Iron ore prices came back from the dead Wednesday, after hitting an almost two-year low earlier this week, as BHP Billiton (ASX:BHP) warned Monday that potential strike action by tugboat workers at Australia’s biggest iron-ore port would cost exporters of the steelmaking ingredient US$94 million a day in lost sales.
The world’s largest mining company said it is ready to request the government’s intervention as the potential week-long strike over pay and conditions is likely to severely affect operations. BHP and the country’s main iron ore producers, including Fortescue Metals Group (ASX:FMG) and Atlas Iron (ASX:AGO) but not Rio Tinto (LON:RIO), use Port Hedland to ship more than 1m tonnes of iron ore each day, worth about $100m at current prices.
Iron ore with 62% content delivered to the Chinese port of Tianjin climbed 1% to $98.50 a dry ton, according to data compiled by The Steel Index, after hitting Tuesday its lowest since September 2012.
Jimmy Wilson, BHP’s president of iron ore, said workers were making unreasonable demands and holding top producers “to ransom,” Business Day reports.
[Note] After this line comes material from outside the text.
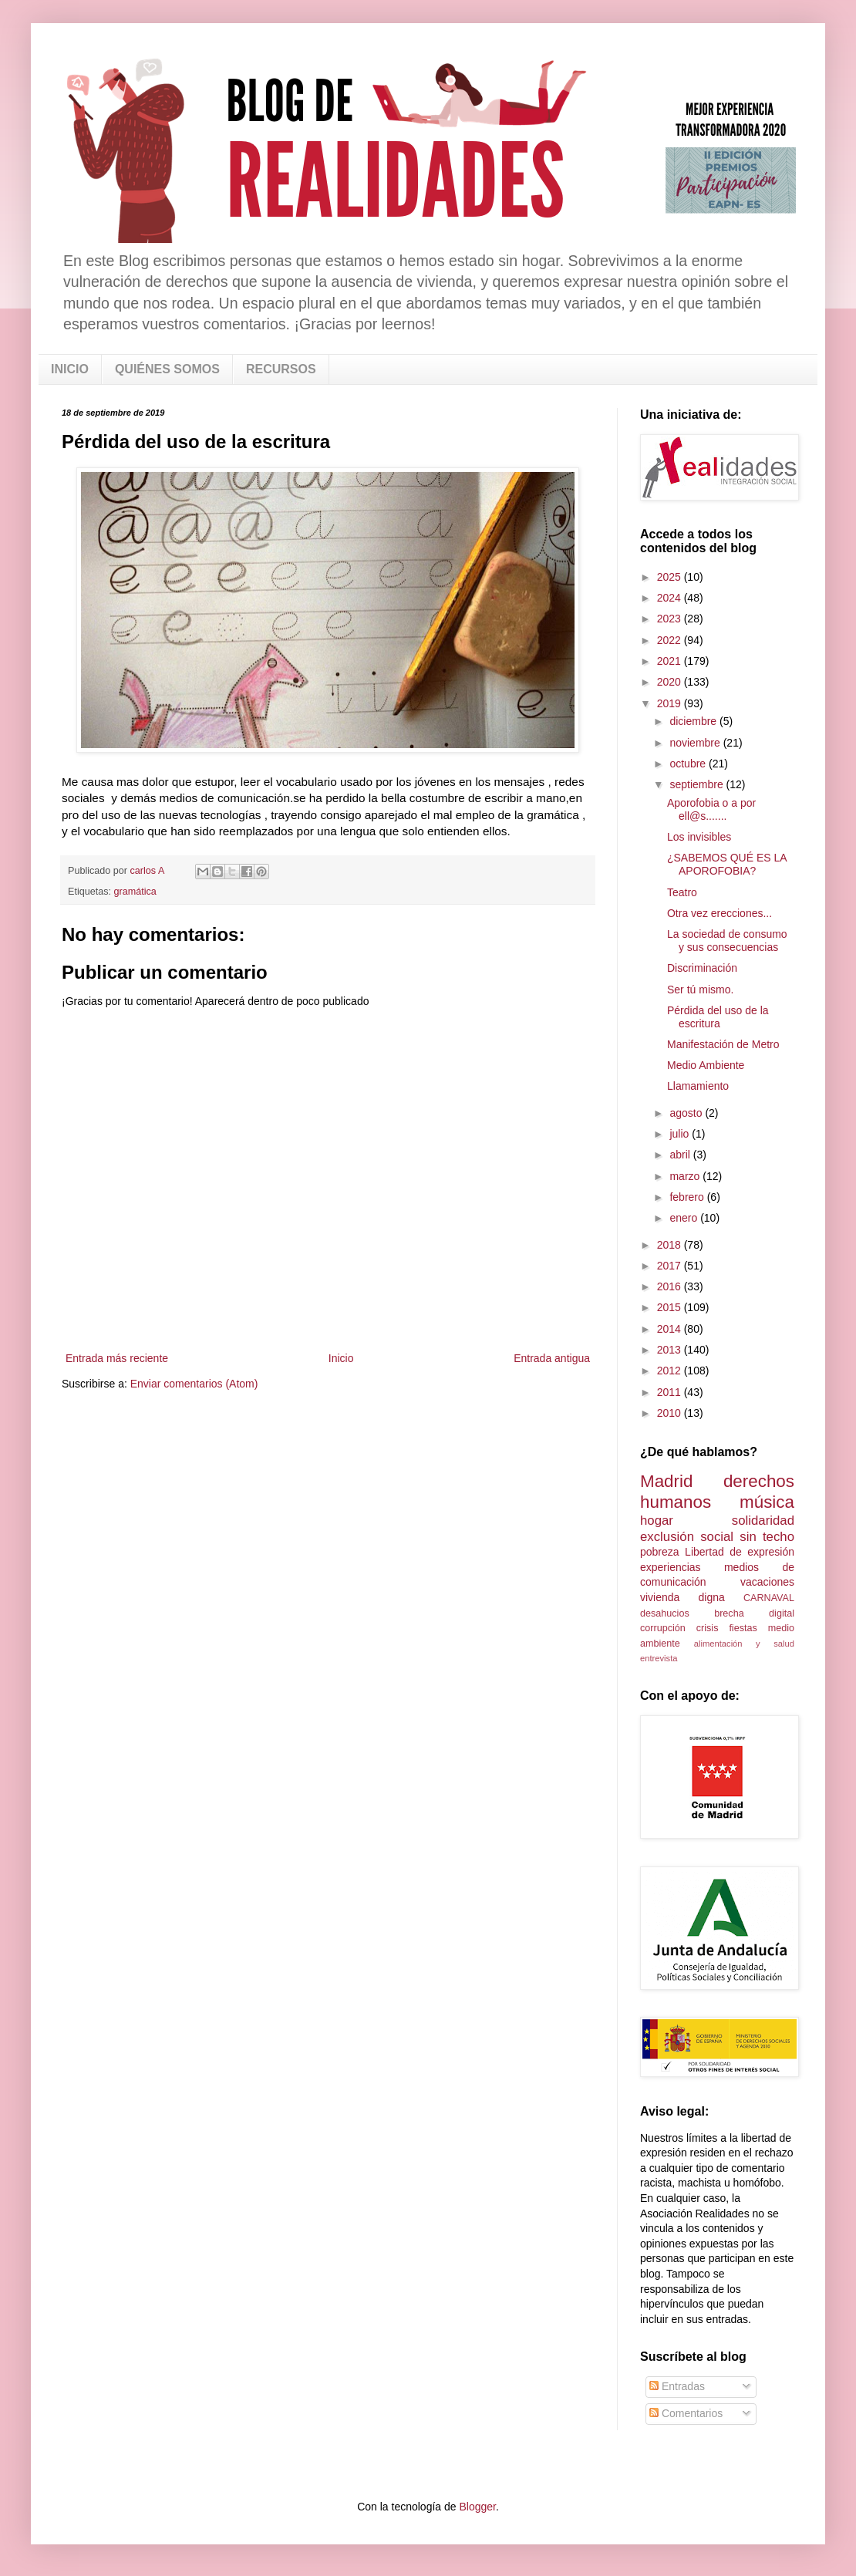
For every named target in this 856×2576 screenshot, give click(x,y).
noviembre (696, 743)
He added BHP — Australia’s second-biggest exporter of iron ore behind competitor Rio Tinto — will use “every arrow in the quiver to avoid having a strikeout.”
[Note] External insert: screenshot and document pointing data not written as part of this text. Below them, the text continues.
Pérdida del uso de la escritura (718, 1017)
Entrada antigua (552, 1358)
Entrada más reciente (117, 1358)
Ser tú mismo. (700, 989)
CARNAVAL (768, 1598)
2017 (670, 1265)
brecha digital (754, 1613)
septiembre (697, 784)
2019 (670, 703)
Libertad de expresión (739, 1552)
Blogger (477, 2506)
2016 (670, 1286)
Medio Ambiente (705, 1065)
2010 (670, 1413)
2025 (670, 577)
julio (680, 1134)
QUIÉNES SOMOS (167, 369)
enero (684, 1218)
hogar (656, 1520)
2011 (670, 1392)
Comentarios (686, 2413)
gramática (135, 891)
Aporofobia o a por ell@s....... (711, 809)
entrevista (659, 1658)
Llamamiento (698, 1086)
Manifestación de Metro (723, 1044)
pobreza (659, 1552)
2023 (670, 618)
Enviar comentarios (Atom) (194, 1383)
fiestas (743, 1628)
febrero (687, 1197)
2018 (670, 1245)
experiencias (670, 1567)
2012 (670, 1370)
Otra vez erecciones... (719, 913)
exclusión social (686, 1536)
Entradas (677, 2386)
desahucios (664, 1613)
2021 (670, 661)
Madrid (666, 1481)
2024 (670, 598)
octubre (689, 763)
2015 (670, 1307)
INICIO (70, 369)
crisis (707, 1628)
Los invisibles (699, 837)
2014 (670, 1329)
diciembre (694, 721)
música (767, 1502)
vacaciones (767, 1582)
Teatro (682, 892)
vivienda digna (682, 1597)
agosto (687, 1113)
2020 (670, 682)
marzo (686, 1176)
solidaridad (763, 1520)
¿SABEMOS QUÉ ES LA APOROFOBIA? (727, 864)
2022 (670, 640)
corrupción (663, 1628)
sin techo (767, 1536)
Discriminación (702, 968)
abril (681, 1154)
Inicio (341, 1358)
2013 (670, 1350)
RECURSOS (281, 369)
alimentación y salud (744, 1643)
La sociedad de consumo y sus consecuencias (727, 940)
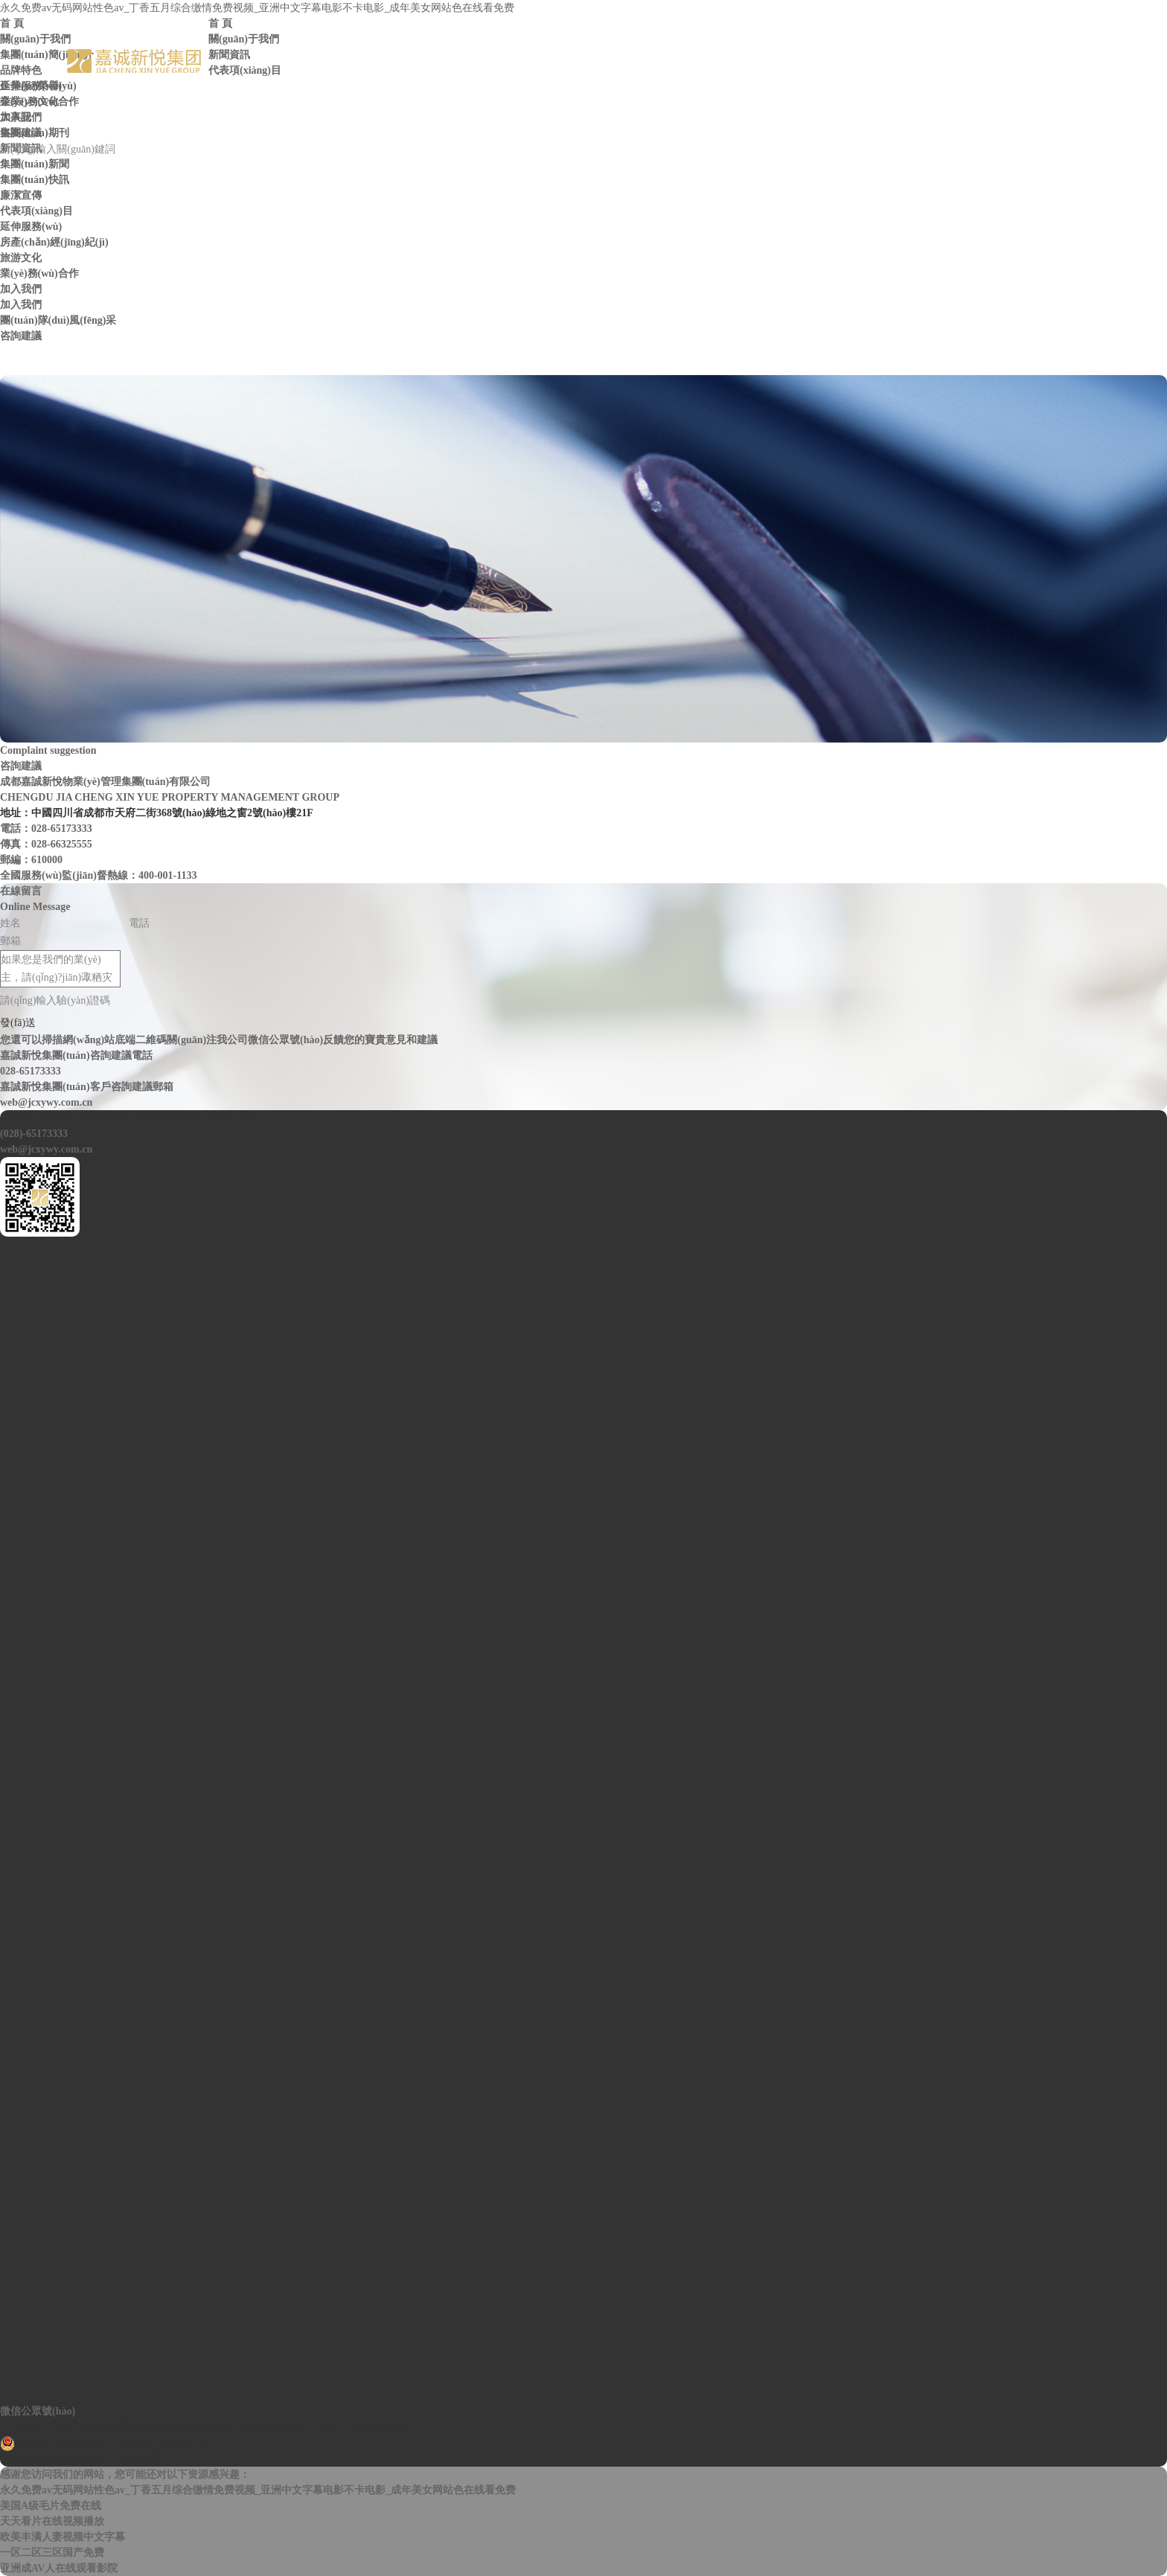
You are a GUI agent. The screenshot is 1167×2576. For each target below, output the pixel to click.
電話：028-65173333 (46, 828)
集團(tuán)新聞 (34, 164)
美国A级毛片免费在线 (50, 2505)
The Maritime Union of Australia (MUA), which represents tugboat deckhands at the port, approved unlimited work stoppages of 24 hours, 48 hours and 7 days on May 12. The union said it hasn’t decided whether to take action.
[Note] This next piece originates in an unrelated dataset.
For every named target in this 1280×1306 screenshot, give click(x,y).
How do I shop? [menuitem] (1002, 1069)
Port Hedland, in the Pilbara region of northwest Australia, has grown into one of the world’s largest iron-ore export terminals in recent years as companies like BHP, Fortescue, and Atlas expand production to satisfy Chinese demand for the commodity.
The Port exported 34.8 million metric tons in April, an increase of 33% from the same month in 2013, according to the port authority.